Those who earn more also pay proportionally more tax.
Those who earn more also pay proportionally more tax.
I always look forward to the release of Australian Taxation Office statistics that identify the top income-earning suburbs and occupations.
There’s nothing like it to boost the envy rating. Coming out just before the budget, it highlights who the real earners are and, maybe, who we shouldn’t feel too sorry for if tax rates go up or any of the myriad subsidies are withdrawn in some way from those better off than we are.
Oddly enough, given it’s the tax office, the statistics always focus on the income extremes geographically and by occupation and gifts people give, but much less so on where the main tax payers are or which occupations pay the most tax.
It seems we want to know who the richest are and where they live, not who pays the most to keep the government running (and spending), which is the ATO’s key role, after all.
So I thought I’d do it myself, by looking at mean net tax compared with mean taxable income.
Firstly, it would probably be no surprise to see that the top five postcodes in Western Australia ranked by mean taxable income are also the top five that pay the most tax per person.

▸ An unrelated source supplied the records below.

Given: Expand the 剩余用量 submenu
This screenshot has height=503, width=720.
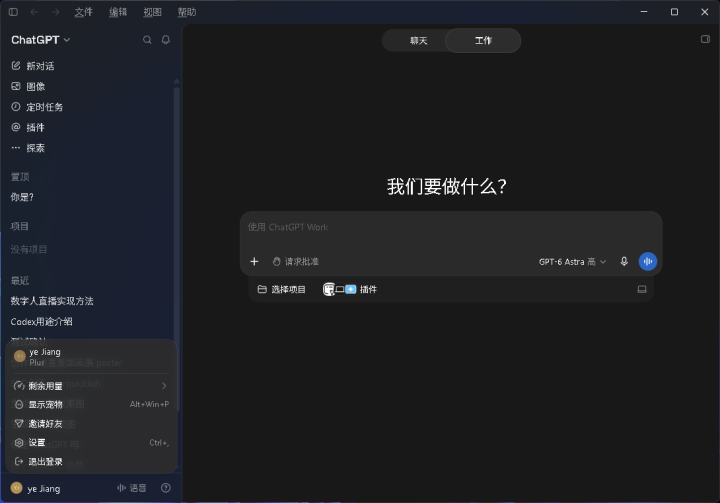Looking at the screenshot, I should (x=91, y=386).
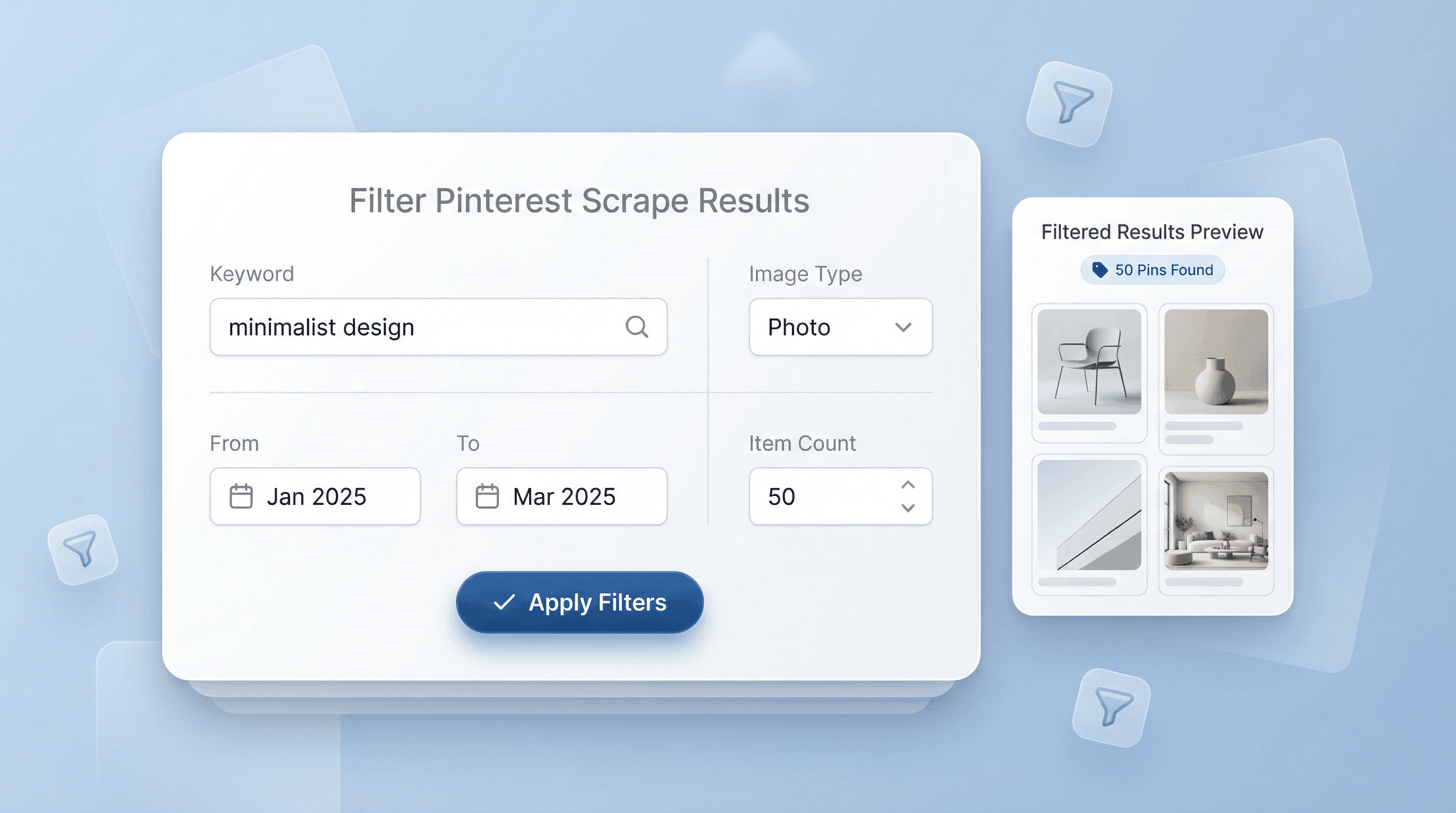Decrease Item Count with the down arrow

[x=908, y=508]
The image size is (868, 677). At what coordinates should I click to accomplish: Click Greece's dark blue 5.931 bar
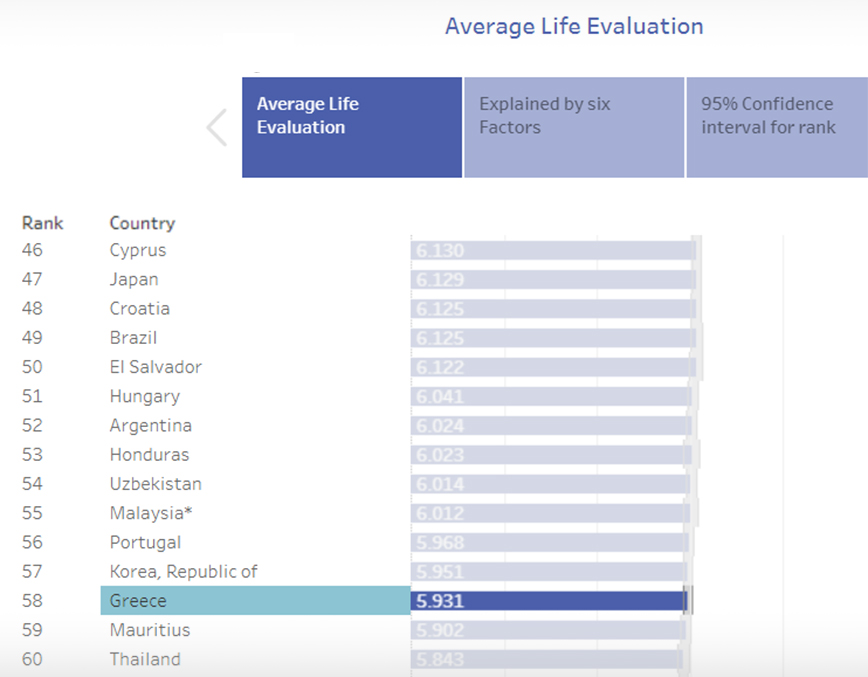click(548, 601)
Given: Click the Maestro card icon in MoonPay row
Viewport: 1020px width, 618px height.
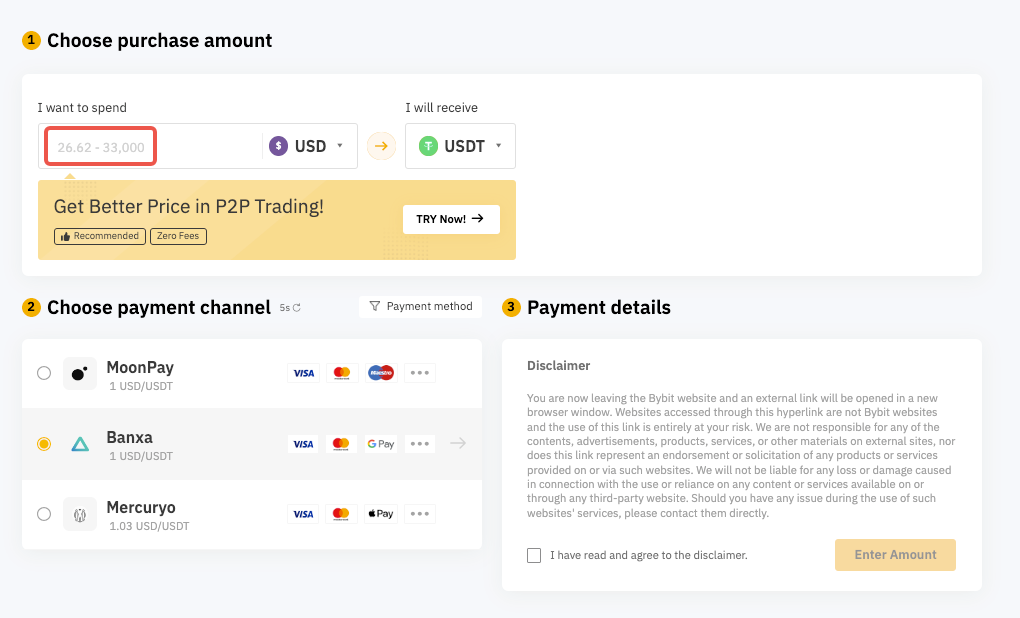Looking at the screenshot, I should [x=380, y=373].
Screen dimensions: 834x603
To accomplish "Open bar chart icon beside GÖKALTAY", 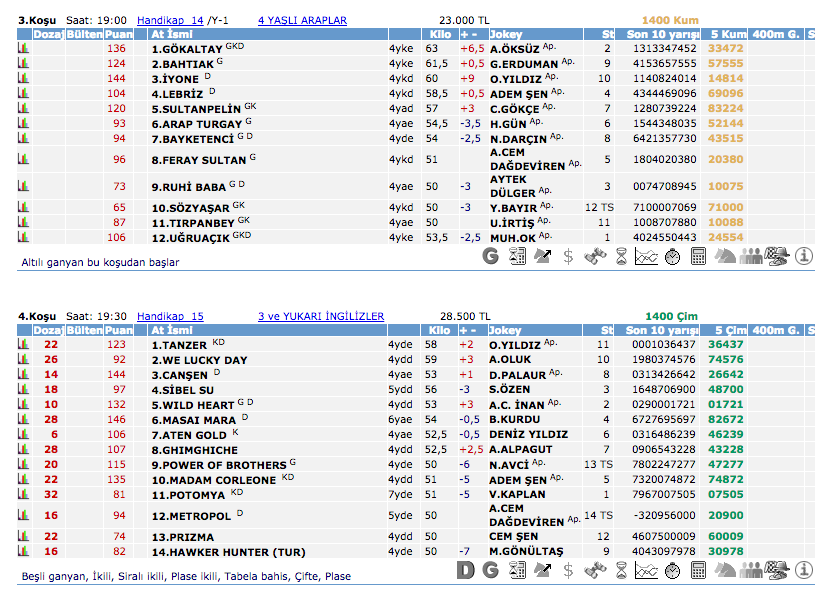I will 23,48.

For instance, the mean taxable income in Cottesloe and Peppermint Grove is $142,461 and the average net tax is $49,952. Nearly $50,000 paid in tax per taxpayer is a significant sum, right across those suburbs.

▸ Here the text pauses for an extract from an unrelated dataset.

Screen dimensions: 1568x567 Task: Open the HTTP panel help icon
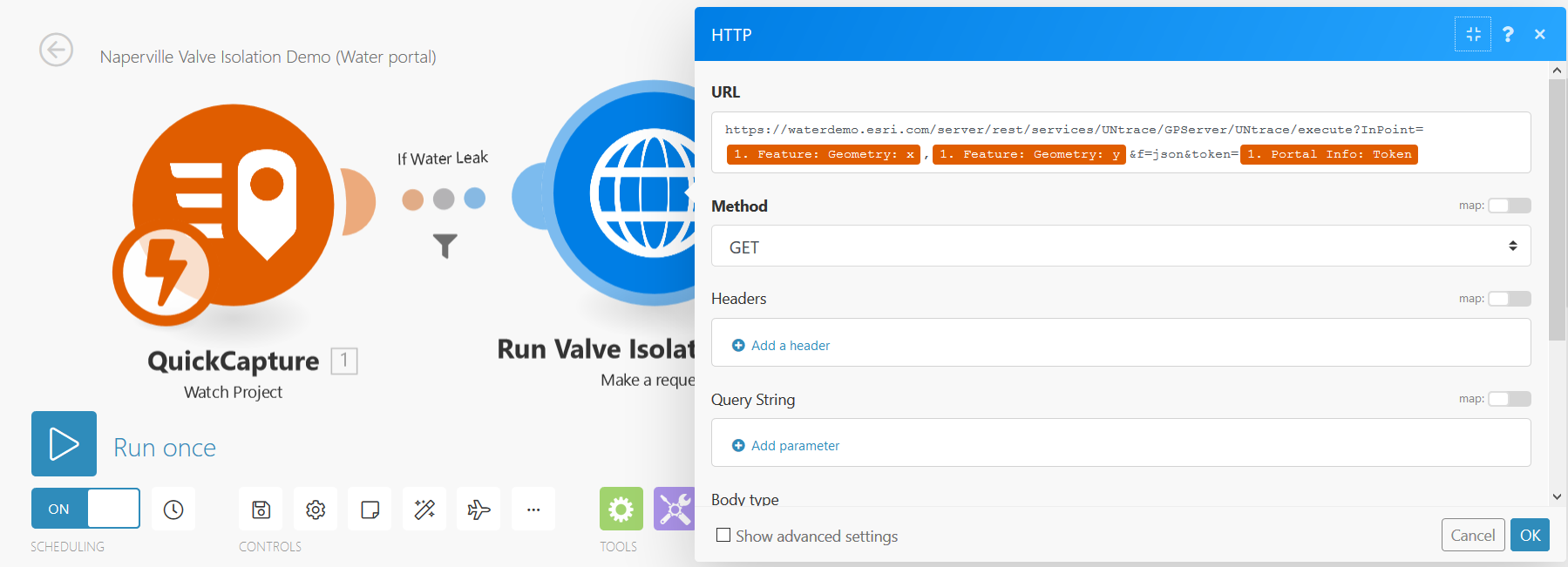1508,34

What I found fascinating was the ratio between tax paid and what the highest earners receive after tax. For instance, after-tax income for those at the top of the earning ladder is less than twice what they pay in tax.
For every dollar they pay in tax, they are allowed to keep $1.90 for themselves – a tax rate of more than 34 per cent. Naturally, as our progressive tax rate works, this ratio rises as taxable incomes fall.
By comparison, the biggest gap appears to be in the state’s rural heartland in areas such as Kojonup and surrounds, where the average taxable income is $40,876 and the average net tax is $7,214, which means $4.70 is kept for every dollar of tax paid.
For what its worth, the average taxable income in WA appears to be around $65,000 and the average net tax is $15,700, which means most people get to keep just over $3.10 for $1 of tax they pay.
Health professionals
FOR those who watch with alarm the rising costs of health, there’s a very big clue in the ATO statistics.
In WA, the top three occupations for earnings power are medical professionals being, in order, surgeons, anaesthetists and specialist physicians.
This is pretty much in line with the rest of nation, although the WA averages are significantly higher than the nation’s at this top end. A surgeon in WA, on average, has a mean taxable income of almost $437,000, whereas the Australian average is just over $361,000.
Unfortunately, the WA statistics are limited to just the top three occupations, whereas national figures show a top 10.
I can only presume the occupations are similar. Medical professionals, including psychiatrists, make up six of the top 10 occupations by mean taxable income, with GPs at the bottom of that elite group. Other occupations are financial dealers, legal professionals, mining engineers and CEOs.
The tricky thing with the data is that individual mean taxable incomes may not be the full picture. Many high-income earners operate businesses through partnerships and trusts where income may be treated differently than the pure pay-as-you-go employee.
From what I hear, surgeons earn well above this average figure but the ATO statistics don’t go into such detail. As a hint, just over 60 per cent of Australia’s 3,575 surgeons earn over $180,000 and the average taxable income among that elite within the elite is almost $525,000.
Anyway, let’s be fair. Firstly, no-one begrudges what a surgeon is getting paid when their life is in danger. For surgery that is less important, and price is an issue, people travel overseas.
And, on the same basis as other wealthy people, surgeons, according to ATO data, also pay a lot of tax on their taxable income – keeping $1.50 for $1 of tax.